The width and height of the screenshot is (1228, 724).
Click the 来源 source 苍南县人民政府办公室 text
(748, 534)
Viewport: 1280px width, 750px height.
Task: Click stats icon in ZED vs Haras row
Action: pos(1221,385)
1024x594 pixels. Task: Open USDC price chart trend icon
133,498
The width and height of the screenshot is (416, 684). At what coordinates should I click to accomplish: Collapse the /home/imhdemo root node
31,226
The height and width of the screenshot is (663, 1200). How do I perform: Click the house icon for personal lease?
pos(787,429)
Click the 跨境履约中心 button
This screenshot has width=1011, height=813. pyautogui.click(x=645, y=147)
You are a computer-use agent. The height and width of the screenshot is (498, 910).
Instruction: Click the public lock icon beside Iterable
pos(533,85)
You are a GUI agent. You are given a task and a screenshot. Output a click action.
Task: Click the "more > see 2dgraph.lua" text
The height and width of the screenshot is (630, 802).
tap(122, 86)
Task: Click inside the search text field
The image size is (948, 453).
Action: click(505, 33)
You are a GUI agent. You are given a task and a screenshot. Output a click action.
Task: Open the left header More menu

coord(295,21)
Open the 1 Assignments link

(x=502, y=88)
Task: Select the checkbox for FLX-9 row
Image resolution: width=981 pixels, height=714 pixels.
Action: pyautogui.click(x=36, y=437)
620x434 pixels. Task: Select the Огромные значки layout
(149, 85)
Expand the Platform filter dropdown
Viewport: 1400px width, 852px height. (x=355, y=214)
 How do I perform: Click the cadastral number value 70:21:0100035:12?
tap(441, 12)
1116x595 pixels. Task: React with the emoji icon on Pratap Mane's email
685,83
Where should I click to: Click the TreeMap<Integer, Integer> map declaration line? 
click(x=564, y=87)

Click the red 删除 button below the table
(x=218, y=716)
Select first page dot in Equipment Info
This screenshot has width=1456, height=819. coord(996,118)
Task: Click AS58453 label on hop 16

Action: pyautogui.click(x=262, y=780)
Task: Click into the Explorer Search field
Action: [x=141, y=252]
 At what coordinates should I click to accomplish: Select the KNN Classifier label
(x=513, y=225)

★ ★ ★

**Problem requirements**
Leaving nothing out, print each line above exactly.

**Solution to the problem**
The width and height of the screenshot is (1228, 724).
Click the 来源 source 苍南县人民政府办公室 text
(748, 534)
Viewport: 1280px width, 750px height.
Task: Click stats icon in ZED vs Haras row
Action: pos(1221,385)
1024x594 pixels. Task: Open USDC price chart trend icon
133,498
The width and height of the screenshot is (416, 684). At what coordinates should I click to accomplish: Collapse the /home/imhdemo root node
31,226
The height and width of the screenshot is (663, 1200). How do I perform: Click the house icon for personal lease?
pos(787,429)
Click the 跨境履约中心 button
This screenshot has width=1011, height=813. pyautogui.click(x=645, y=147)
You are a computer-use agent. The height and width of the screenshot is (498, 910).
Instruction: Click the public lock icon beside Iterable
pos(533,85)
You are a GUI agent. You are given a task and a screenshot. Output a click action.
Task: Click the "more > see 2dgraph.lua" text
The height and width of the screenshot is (630, 802).
tap(122, 86)
Task: Click inside the search text field
The image size is (948, 453).
Action: click(505, 33)
You are a GUI agent. You are given a task and a screenshot. Output a click action.
Task: Open the left header More menu

coord(295,21)
Open the 1 Assignments link

(x=502, y=88)
Task: Select the checkbox for FLX-9 row
Image resolution: width=981 pixels, height=714 pixels.
Action: pyautogui.click(x=36, y=437)
620x434 pixels. Task: Select the Огромные значки layout
(149, 85)
Expand the Platform filter dropdown
Viewport: 1400px width, 852px height. (x=355, y=214)
 How do I perform: Click the cadastral number value 70:21:0100035:12?
tap(441, 12)
1116x595 pixels. Task: React with the emoji icon on Pratap Mane's email
685,83
Where should I click to: Click the TreeMap<Integer, Integer> map declaration line? 
click(x=564, y=87)

Click the red 删除 button below the table
(x=218, y=716)
Select first page dot in Equipment Info
This screenshot has width=1456, height=819. coord(996,118)
Task: Click AS58453 label on hop 16

Action: pyautogui.click(x=262, y=780)
Task: Click into the Explorer Search field
Action: [x=141, y=252]
 At what coordinates should I click to accomplish: Select the KNN Classifier label
(x=513, y=225)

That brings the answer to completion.